MFM and RLL are encoding schemes. They define how to
turn a stream of 0's
and 1's into the magnetic patterns on the disk. They have nothing to do
with how a drive talks to its controller
Of course, I was just using the vernacular... (About like "CMOS setup" -
you didn't make any comments about that one though. :-)) But I didn't
remember that it was called ST506. Sounds like a Seagate part number.
Was it a PC hard drive, or even earlier?
When you low-level format a disk, you write the sector
headers and sector
data onto the disk. The sector headers typically contain information as
to which sector this is.
MFM drives usually use one side of one platter
just for these marks
Not normally. The sector headers are stuck in between the data blocks,
just like on a floppy disk.
You're probably thinking of the servo bursts - the signals that keep the
heads on a track. Some drives did use a particular side of one of the
platters for these. Other drives 'embedded' them in the sector headers on
the data platters. The latter is not common on ST506 interfaced drives,
but is common on SCSI/IDE drives
Hmmm, interesting. So low-level formatting doesn't rewrite these?

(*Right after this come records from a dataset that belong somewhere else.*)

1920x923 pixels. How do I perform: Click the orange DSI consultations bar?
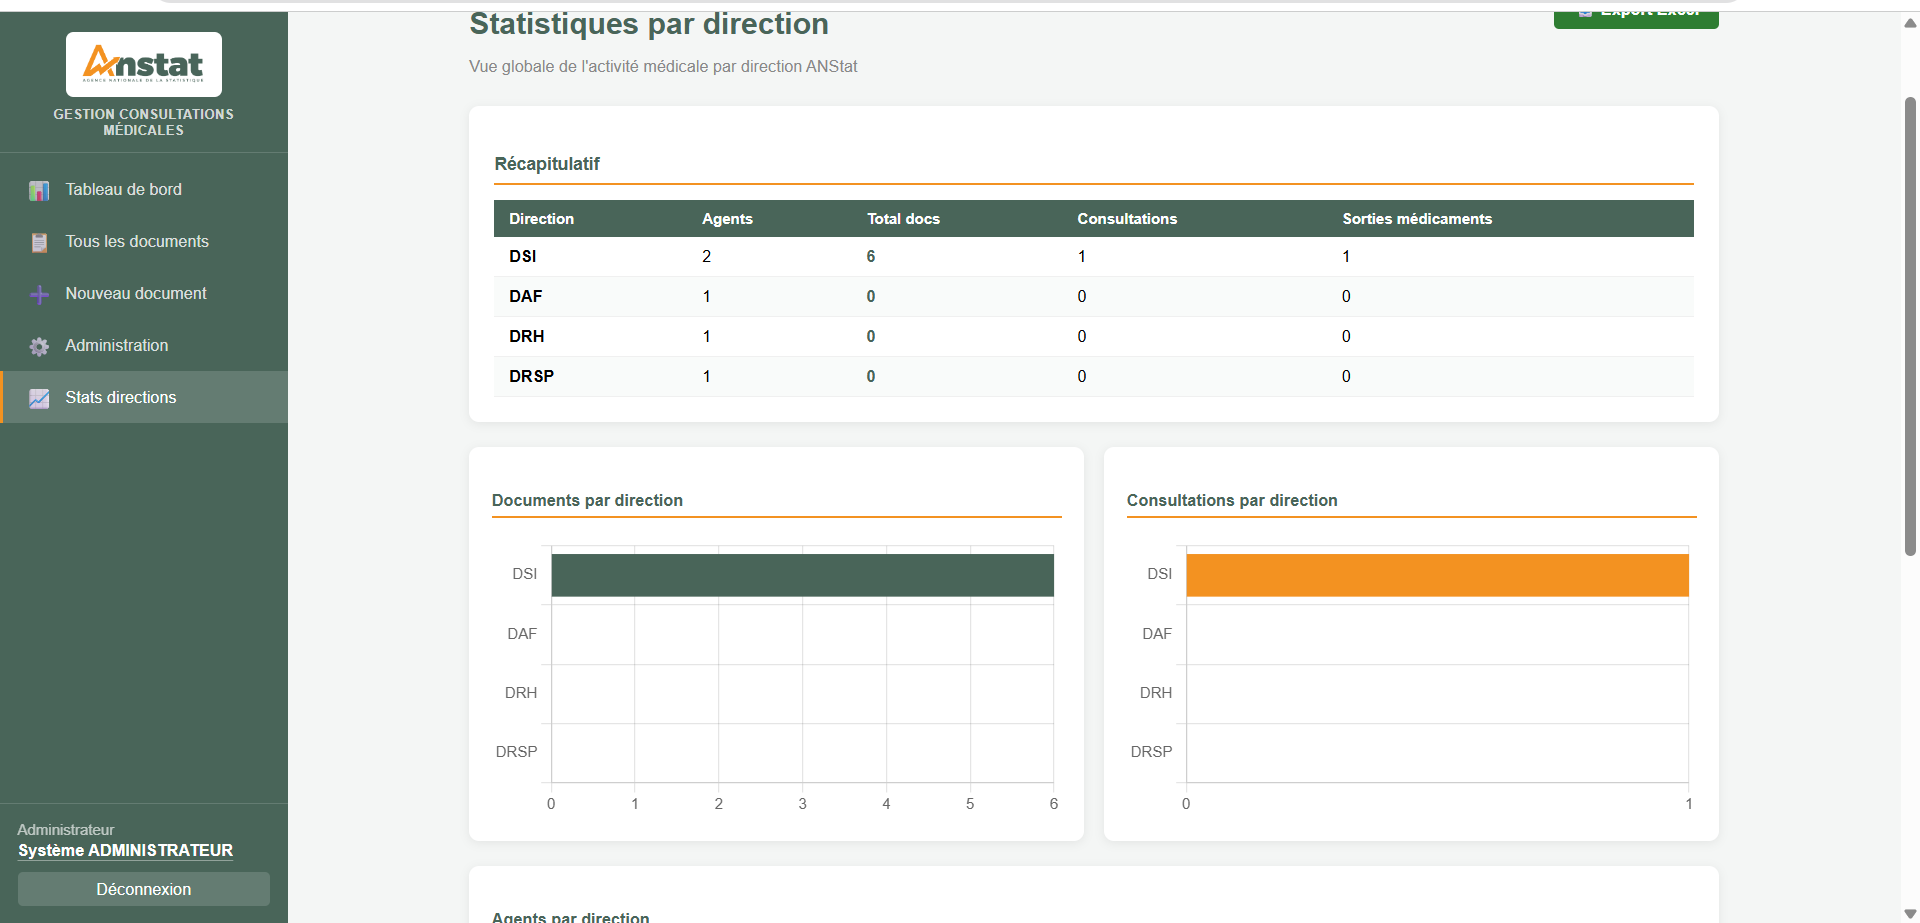pos(1437,575)
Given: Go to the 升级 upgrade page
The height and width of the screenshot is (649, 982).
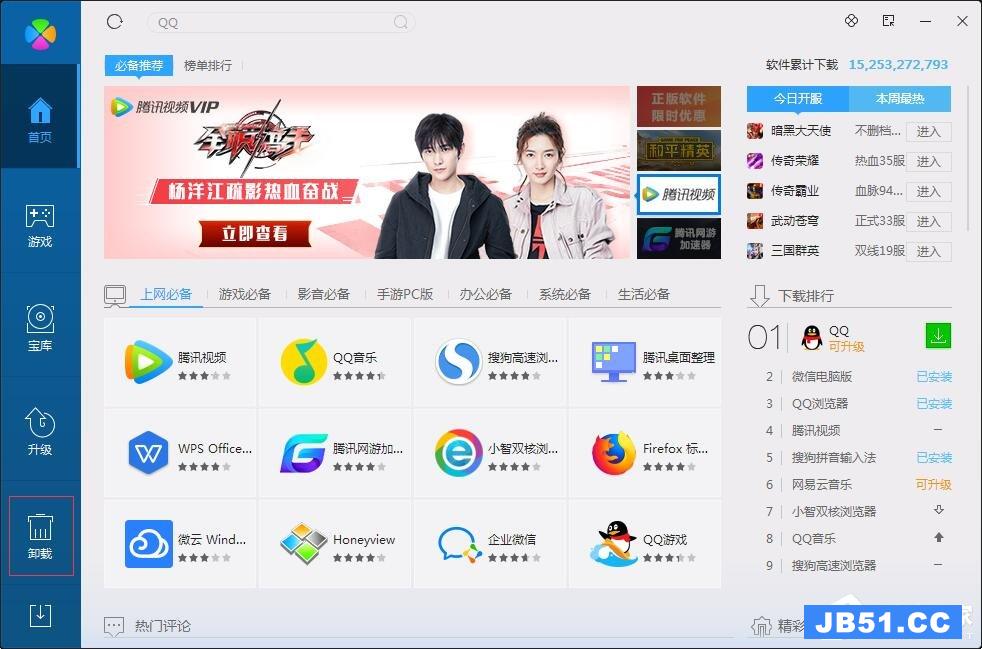Looking at the screenshot, I should [x=40, y=433].
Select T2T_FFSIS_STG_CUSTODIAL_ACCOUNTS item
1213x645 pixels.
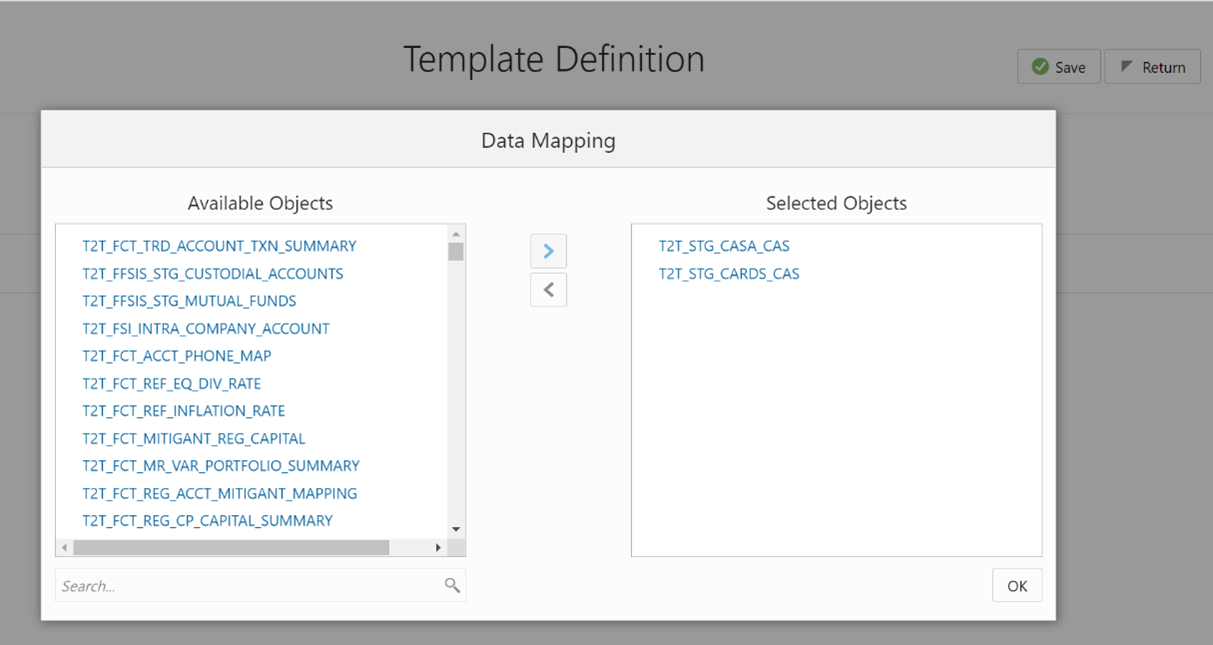click(x=213, y=274)
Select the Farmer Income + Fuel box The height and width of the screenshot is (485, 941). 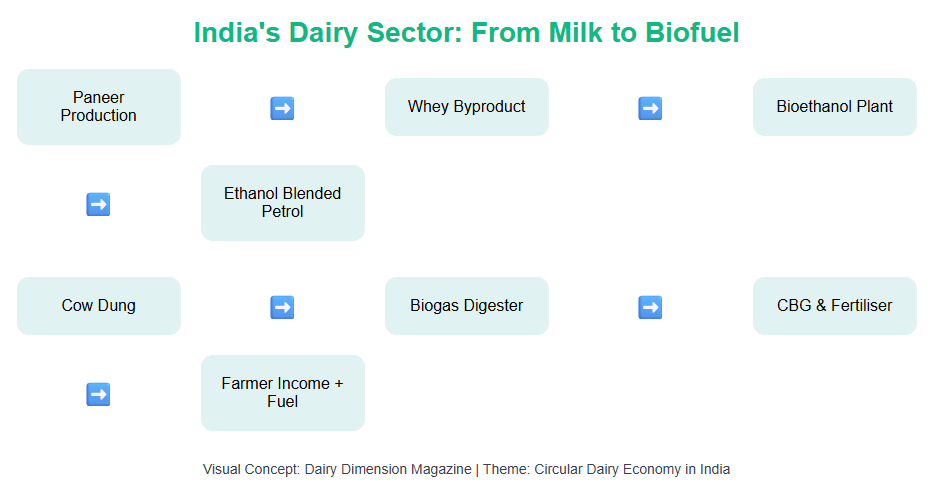point(283,393)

That would imply that the servo bursts are not involved in determining
sectors at all. I used to use an RLL card with a couple of formerly
MFM drives, and it made more sectors per track, so I thought the
wasted platter had something to do with that.
On a PC, if you need to low-level format an MFM drive there are several
options. Starting with the original XT controller, IBM set the standard
that BIOS code for doing that formatting would always start at a particular
address. So, you could use DOS's debug utility to simply execute the
Are you sure: While almost all clone controllers have a formatter routine
at C800:5,
Yep, that's the one.
I couldn't find it in the original IBM XT hard
disk BIOS.
Hmmm. Well I think I remember using a full-length IBM controller with a
30 meg drive, and only being able to format 10 megs of it because it was
the XT controller designed for the 10 meg hard drive. But I don't remember
if I used debug to format it, or something else. This is my mom's machine
which she never uses, so one of these days I can replace it with something
more useful and refesh my memory about its contents. I'm going to try
to restore it to original condition since it is so close already.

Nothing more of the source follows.